Grande parte das vezes saíamos da escola para falarmos sobre as coisas que interessam (poesia, cinema, arte e vida), fosse onde fosse – mesmo dentro da sala – as aulas de História de Arte eram vibrantes, era mais do que história, eram uma espécie de cinema onde o realizador nos propunha várias perspectivas e planos de acção. Descobríamos sempre uma ligação entre nós e as personagens principais. O Fanha promovia as ligações, o Fanha ligou-nos ao mundo, o PROFESSOR era uma espécie de electricista, engenheiro de telecomunicações, telefonista que estabelecia hiperligações. Ensaiava uma roda que nunca parou. Lembro-me uma noite que estivemos ao lado do Carlos paredes e do António Vitorino de Almeida, um tocava e o outro falava sobre o “coca cola killer”, outra vez fomos ver Brecht – Ascensão E Queda Da Cidade De Mahagonny – ele fez os putos adolescentes gostarem de ópera e serem fans de Bertolt Brecht. Outra noite fui com ele à Ritz Club, apresentava-nos com um orgulho fantástico “estes são os meus alunos” como se fossemos nós a estrelas e os outros apenas actores, músicos e pintores, como se nós fossemos os mais importantes seres vivos daquela sala – colocou-me na mesa da Maria de Céu Guerra a falar de igual para igual, quem sou eu para estar ali. Grande parte das aulas eram no café ao lado da escola, num ambiente informal aprendíamos mais do que na escola.
Uma vez o Fanha disse assim na casa do Alentejo num jantar de caridade onde ia declamar poesia: “este Poema é dedicado aos meus alunos que estão ali naquele canto – ponham-se lá de pé (ordenou ele)”. O poema era este:
Romance ingénuo de duas linhas paralelas
Duas linhas paralelas
Muito paralelamente
Iam passando entre estrelas
Fazendo o que estava escrito:
Caminhando eternamente de infinito a infinito
Seguiam-se passo a passo
Exactas e sempre a par
Pois só num ponto do espaço
Que ninguém sabe onde é
Se podiam encontrar
Falar e tomar café.
Mas farta de andar sozinha
Uma delas certo dia
Voltou-se para a outra linha
Sorriu-lhe e disse-lhe assim:
“Deixa lá a geometria
E anda aqui para o pé de mim…!”
Mas que falta de respeito!
Se quisermos lá chegar
Temos de ir devagarinho
Andando sempre a direito
Cada qual no seu caminho!”
Não se dando por achada
E sorrindo amalandrada
Pela calada, sem um grito
Deita a mãozinha matreira
Puxa para si o infinito.
E com ele ali à frente
As duas a murmurar
Olharam-se docemente
E sem fazerem perguntas
Puseram-se a namorar
Seguiram as duas juntas.
E uma moral convergente:
O infinito afinal
Fica aqui ao pé da gente.
(José Fanha, in Eu Sou Português Aqui)
No final das aulas o Fanha dizia sempre
“Por hoje é tudo. Abram as portas. Podem sair”

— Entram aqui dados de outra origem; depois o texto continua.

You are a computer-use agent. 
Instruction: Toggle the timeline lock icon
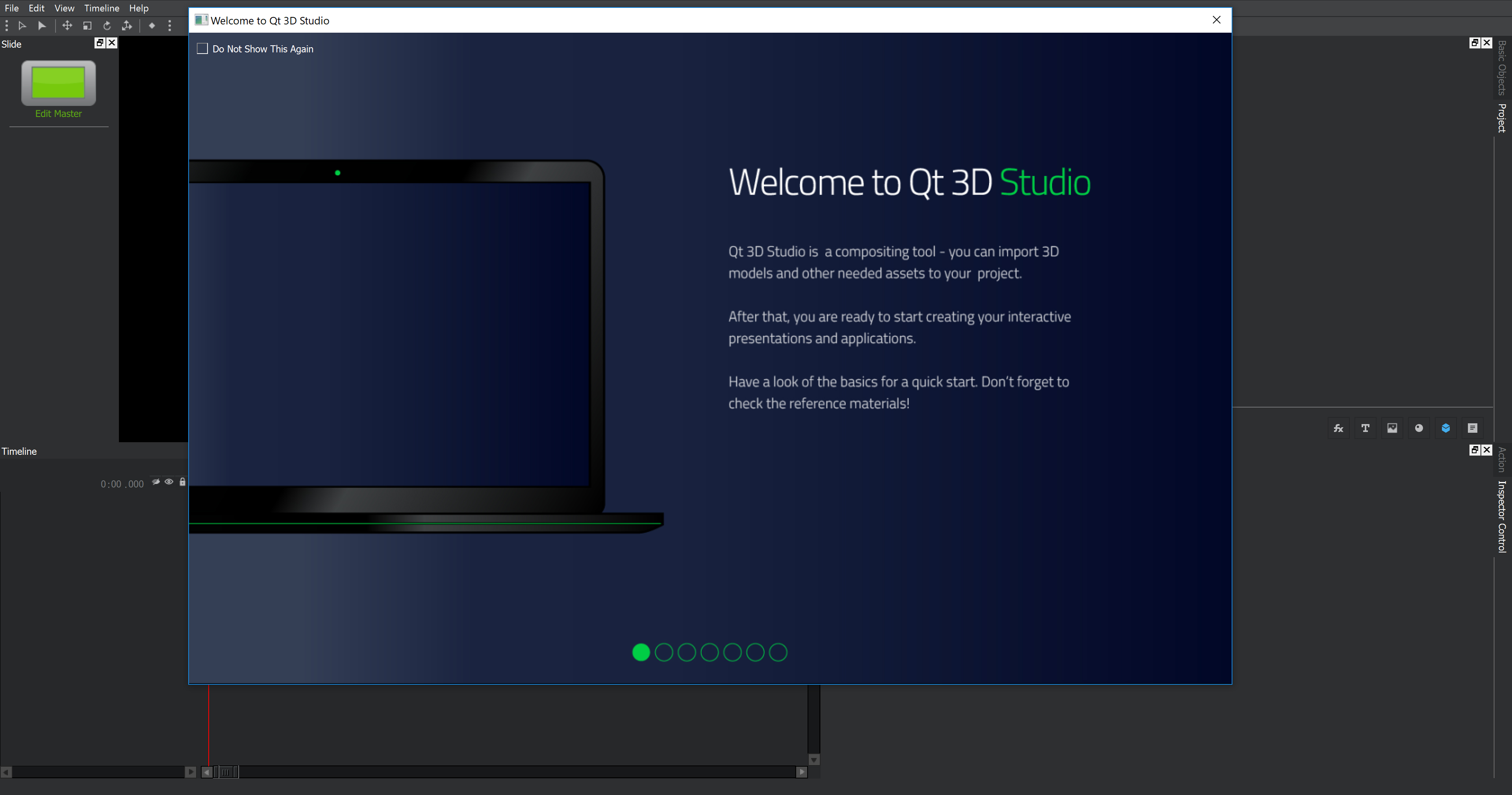183,482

Eu acho que este poema também era para nós:
Nós nascemos para ter asas, meus amigos.
Não se esqueçam de escrever por dentro do peito: nós nascemos para ter asas.

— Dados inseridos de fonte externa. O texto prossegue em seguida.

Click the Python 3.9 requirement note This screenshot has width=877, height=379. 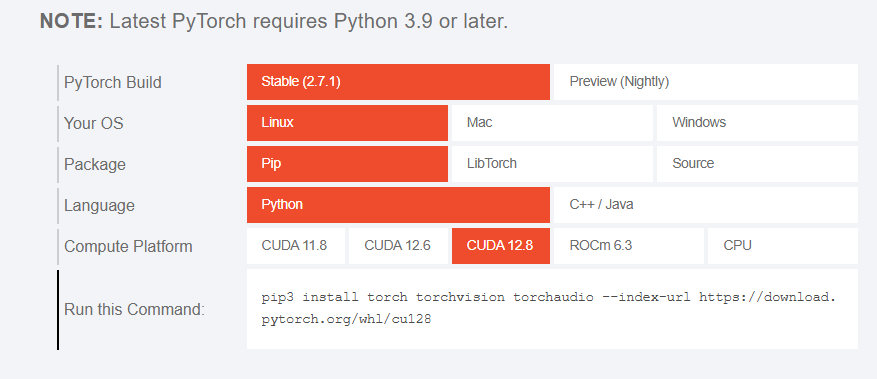274,22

No entanto, em épocas remotas, vieram com dedos pesados de ferrugem para gastar as nossas asas como se gastam tostões.
Cortaram-nos as asas para que fôssemos apenas operários obedientes, estudantes atenciosos, leitores ingénuos de notícias sensacionais, gente pouca, pouca e seca.
Apesar disso, sábios, estudiosos do arco-íris e de coisas transparentes, afirmam que as asas dos homens crescem mesmo depois de cortadas, e, novamente cortadas, de novo voltam a ser.

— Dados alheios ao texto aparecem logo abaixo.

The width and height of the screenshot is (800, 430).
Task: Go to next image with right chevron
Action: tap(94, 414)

Aceitemos esta hipótese, apesar de não termos dela qualquer confirmação prática.
Por hoje é tudo. Abram as janelas. Podem sair.
José Fanha, 1985. Cartas de Marear.
Obrigado Fanha, eu escrevi dentro do peito que tenho asas e sei que elas voltam a nascer depois de arrancadas e sei também que o infinito é logo ali. vou lá todos os dias!